- THE REQUEST: Return the entries below word for word, leaving every line unchanged.

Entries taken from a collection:
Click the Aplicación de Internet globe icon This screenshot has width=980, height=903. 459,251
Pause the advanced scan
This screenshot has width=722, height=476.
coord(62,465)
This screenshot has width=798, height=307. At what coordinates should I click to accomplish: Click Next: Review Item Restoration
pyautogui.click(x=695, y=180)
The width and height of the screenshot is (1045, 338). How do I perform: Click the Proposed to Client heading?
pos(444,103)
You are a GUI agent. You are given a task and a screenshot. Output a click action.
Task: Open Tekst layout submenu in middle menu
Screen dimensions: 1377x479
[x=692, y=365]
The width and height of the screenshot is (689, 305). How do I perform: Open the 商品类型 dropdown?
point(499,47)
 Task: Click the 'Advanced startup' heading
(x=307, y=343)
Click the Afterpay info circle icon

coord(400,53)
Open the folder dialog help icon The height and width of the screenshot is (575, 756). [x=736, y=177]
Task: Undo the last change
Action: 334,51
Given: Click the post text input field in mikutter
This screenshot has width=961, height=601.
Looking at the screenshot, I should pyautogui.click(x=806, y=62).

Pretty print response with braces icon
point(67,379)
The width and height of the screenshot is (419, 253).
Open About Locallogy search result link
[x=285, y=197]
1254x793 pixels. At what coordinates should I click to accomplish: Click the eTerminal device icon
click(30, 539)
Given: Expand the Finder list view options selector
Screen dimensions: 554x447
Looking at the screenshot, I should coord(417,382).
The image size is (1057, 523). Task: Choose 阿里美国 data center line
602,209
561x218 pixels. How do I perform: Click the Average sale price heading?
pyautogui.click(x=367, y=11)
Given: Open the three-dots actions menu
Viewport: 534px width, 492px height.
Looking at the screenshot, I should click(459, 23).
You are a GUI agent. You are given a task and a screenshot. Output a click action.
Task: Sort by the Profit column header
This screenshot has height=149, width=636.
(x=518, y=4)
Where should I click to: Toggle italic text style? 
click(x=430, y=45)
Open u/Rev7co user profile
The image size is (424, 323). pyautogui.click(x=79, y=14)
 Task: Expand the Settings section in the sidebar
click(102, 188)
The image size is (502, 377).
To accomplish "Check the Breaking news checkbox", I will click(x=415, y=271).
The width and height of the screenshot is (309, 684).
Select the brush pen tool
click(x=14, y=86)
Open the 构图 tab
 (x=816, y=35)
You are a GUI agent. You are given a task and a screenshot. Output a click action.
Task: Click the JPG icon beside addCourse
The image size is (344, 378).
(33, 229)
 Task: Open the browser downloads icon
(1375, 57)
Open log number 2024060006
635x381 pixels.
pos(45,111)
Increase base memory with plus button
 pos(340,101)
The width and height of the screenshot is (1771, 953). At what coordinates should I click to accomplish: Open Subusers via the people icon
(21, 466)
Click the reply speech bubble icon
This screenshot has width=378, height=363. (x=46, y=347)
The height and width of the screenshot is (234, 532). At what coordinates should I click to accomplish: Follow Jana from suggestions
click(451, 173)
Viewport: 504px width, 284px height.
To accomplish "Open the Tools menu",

- ANSWER IN FULL:
Click the Aplicación de Internet globe icon This screenshot has width=980, height=903. 459,251
Pause the advanced scan
This screenshot has width=722, height=476.
coord(62,465)
This screenshot has width=798, height=307. At what coordinates should I click to accomplish: Click Next: Review Item Restoration
pyautogui.click(x=695, y=180)
The width and height of the screenshot is (1045, 338). How do I perform: Click the Proposed to Client heading?
pos(444,103)
You are a GUI agent. You are given a task and a screenshot. Output a click action.
Task: Open Tekst layout submenu in middle menu
Screen dimensions: 1377x479
[x=692, y=365]
The width and height of the screenshot is (689, 305). How do I perform: Open the 商品类型 dropdown?
point(499,47)
 Task: Click the 'Advanced startup' heading
(x=307, y=343)
Click the Afterpay info circle icon

coord(400,53)
Open the folder dialog help icon The height and width of the screenshot is (575, 756). [x=736, y=177]
Task: Undo the last change
Action: 334,51
Given: Click the post text input field in mikutter
This screenshot has width=961, height=601.
Looking at the screenshot, I should pyautogui.click(x=806, y=62).

Pretty print response with braces icon
point(67,379)
The width and height of the screenshot is (419, 253).
Open About Locallogy search result link
[x=285, y=197]
1254x793 pixels. At what coordinates should I click to accomplish: Click the eTerminal device icon
click(30, 539)
Given: Expand the Finder list view options selector
Screen dimensions: 554x447
Looking at the screenshot, I should coord(417,382).
The image size is (1057, 523). Task: Choose 阿里美国 data center line
602,209
561x218 pixels. How do I perform: Click the Average sale price heading?
pyautogui.click(x=367, y=11)
Given: Open the three-dots actions menu
Viewport: 534px width, 492px height.
Looking at the screenshot, I should click(459, 23).
You are a GUI agent. You are given a task and a screenshot. Output a click action.
Task: Sort by the Profit column header
This screenshot has height=149, width=636.
(x=518, y=4)
Where should I click to: Toggle italic text style? 
click(x=430, y=45)
Open u/Rev7co user profile
The image size is (424, 323). pyautogui.click(x=79, y=14)
 Task: Expand the Settings section in the sidebar
click(102, 188)
The image size is (502, 377).
To accomplish "Check the Breaking news checkbox", I will click(x=415, y=271).
The width and height of the screenshot is (309, 684).
Select the brush pen tool
click(x=14, y=86)
Open the 构图 tab
 (x=816, y=35)
You are a GUI agent. You are given a task and a screenshot. Output a click action.
Task: Click the JPG icon beside addCourse
The image size is (344, 378).
(33, 229)
 Task: Open the browser downloads icon
(1375, 57)
Open log number 2024060006
635x381 pixels.
pos(45,111)
Increase base memory with plus button
 pos(340,101)
The width and height of the screenshot is (1771, 953). At what coordinates should I click to accomplish: Open Subusers via the people icon
(21, 466)
Click the reply speech bubble icon
This screenshot has width=378, height=363. (x=46, y=347)
The height and width of the screenshot is (234, 532). At what coordinates should I click to accomplish: Follow Jana from suggestions
click(451, 173)
Viewport: 504px width, 284px height.
To accomplish "Open the Tools menu",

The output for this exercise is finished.